Le marquis Campana a été arrêté ! L’émoi est à son comble. Son arrestation au matin du 28 novembre 1857 fait la une des journaux romains. Giampietro Campana, archéologue de renom, célèbre pour sa prodigieuse collection, la plus grande du XIXe siècle, est aussi le directeur du prestigieux Monte di Pietà à Rome et un entrepreneur hors pair, qui investit dans le faux marbre comme dans le développement des chemins de fer. Bref, cet homme de 49 ans est l’une des plus brillantes figures de la société romaine. Il n’en sera pas moins condamné à la prison pour sa gestion douteuse du mont-de-piété, qui est alors la banque de dépôt des finances pontificales. Partout à Rome, on le surnomme il povere marchese, « le pauvre marquis », raconte l’historien Jean-Luc Dousset dans sa passionnante biographie, Giampietro Campana, la malédiction de l’anticomane [éditions Jeanne d’Arc, 2015]. Car le peuple juge la peine particulièrement sévère, pour un homme qui a certes mêlé intérêts publics et privés, tout en notant soigneusement chacun des « emprunts » faits pour enrichir sa collection d’œuvres ou d’objets rares et précieux.
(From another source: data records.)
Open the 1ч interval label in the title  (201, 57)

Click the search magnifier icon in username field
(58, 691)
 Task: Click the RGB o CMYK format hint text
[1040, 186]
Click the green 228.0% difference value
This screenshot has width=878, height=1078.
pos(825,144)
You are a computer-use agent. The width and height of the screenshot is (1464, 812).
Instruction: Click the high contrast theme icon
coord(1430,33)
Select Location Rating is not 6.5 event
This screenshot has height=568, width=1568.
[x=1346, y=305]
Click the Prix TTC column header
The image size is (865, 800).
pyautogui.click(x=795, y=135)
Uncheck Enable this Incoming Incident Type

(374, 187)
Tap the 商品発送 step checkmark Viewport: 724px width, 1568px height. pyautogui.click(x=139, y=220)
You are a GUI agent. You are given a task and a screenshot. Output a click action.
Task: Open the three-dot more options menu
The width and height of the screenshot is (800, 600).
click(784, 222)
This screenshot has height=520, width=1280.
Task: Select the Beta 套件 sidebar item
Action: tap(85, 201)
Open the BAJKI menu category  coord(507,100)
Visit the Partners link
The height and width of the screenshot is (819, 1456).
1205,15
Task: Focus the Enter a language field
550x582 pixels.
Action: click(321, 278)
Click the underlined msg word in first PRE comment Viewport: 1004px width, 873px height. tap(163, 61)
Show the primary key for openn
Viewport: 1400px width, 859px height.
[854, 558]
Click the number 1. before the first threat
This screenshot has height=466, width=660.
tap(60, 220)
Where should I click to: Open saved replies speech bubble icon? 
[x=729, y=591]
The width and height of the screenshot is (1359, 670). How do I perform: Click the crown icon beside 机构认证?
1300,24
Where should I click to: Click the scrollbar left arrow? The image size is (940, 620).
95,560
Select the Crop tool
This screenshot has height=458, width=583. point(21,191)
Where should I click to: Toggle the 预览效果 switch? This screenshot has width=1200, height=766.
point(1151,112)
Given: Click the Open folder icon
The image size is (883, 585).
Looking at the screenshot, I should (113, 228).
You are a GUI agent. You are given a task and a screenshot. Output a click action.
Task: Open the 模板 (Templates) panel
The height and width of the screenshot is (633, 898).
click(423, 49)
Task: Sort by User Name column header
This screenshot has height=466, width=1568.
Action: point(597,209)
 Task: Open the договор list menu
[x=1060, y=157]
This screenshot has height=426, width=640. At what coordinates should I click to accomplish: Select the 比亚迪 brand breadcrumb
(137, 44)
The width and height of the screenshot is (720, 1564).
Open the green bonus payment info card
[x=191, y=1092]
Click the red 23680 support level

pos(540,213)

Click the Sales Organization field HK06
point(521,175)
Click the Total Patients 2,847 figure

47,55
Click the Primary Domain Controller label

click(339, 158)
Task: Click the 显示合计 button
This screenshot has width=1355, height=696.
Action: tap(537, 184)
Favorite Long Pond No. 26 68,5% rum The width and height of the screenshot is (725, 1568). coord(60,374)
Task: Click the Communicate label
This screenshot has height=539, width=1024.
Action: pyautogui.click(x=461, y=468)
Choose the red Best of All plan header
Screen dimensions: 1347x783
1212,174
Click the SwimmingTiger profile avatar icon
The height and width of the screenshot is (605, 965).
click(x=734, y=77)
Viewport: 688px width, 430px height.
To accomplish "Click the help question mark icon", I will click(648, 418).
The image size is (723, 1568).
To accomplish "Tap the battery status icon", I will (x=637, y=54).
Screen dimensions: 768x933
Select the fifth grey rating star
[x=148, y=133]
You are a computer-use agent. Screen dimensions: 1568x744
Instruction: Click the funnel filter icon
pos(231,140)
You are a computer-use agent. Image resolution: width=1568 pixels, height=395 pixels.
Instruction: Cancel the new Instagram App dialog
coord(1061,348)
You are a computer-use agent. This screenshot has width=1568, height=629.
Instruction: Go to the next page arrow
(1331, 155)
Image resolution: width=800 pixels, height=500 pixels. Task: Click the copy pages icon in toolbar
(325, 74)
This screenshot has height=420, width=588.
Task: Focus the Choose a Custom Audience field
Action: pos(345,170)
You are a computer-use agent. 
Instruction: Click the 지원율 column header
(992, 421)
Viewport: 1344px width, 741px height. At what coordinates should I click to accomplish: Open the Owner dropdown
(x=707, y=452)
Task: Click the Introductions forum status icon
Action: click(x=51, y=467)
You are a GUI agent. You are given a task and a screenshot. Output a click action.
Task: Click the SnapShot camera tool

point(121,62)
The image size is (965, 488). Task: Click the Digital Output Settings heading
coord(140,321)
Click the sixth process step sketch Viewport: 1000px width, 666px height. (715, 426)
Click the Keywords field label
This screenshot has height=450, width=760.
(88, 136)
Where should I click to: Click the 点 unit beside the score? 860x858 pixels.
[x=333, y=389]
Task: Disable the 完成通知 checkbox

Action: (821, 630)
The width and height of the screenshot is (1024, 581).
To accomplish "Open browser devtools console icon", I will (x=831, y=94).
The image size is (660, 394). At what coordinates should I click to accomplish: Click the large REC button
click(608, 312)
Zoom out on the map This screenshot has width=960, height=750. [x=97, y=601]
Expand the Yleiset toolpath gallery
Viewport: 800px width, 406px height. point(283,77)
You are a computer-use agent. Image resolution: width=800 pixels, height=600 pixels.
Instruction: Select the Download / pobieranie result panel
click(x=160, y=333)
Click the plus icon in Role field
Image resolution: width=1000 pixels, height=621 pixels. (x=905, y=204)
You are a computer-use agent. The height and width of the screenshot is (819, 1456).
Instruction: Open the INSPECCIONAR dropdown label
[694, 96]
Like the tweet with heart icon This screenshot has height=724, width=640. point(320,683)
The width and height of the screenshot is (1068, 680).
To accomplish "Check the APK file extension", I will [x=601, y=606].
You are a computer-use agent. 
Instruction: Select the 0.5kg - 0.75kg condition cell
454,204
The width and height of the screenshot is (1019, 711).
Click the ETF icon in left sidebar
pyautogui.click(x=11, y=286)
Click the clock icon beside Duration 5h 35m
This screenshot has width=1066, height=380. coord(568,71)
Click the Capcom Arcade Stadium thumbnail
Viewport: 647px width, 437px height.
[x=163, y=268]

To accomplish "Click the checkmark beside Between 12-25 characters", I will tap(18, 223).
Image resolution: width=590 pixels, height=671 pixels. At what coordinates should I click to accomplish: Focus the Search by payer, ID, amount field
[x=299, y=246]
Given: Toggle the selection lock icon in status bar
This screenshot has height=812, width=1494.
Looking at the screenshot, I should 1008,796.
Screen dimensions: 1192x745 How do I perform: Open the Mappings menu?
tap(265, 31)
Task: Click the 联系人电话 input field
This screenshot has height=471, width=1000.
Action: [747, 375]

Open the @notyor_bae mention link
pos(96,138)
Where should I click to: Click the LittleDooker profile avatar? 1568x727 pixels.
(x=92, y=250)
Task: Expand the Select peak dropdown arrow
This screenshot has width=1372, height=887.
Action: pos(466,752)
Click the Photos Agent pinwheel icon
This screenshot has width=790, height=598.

Complot fomenté par ses ennemis dans les couloirs du Vatican ? Ou juste retour de bâton pour un anticomane emporté par sa passion ? Un peu des deux sans doute. Toujours est-il que sa collection sera saisie par le gouvernement pontifical et vendue à son profit. Le tsar Alexandre II en acquerra de nombreux chefs-d’œuvre pour l’Ermitage, et Napoléon III la majeure partie, aujourd’hui conservée au Louvre et dans de nombreux musées français. C’est à cette collection, réunie pour la première fois depuis 1861, qu’est consacrée l’actuelle exposition du Louvre « Un rêve d’Italie : la collection du marquis de Campana ».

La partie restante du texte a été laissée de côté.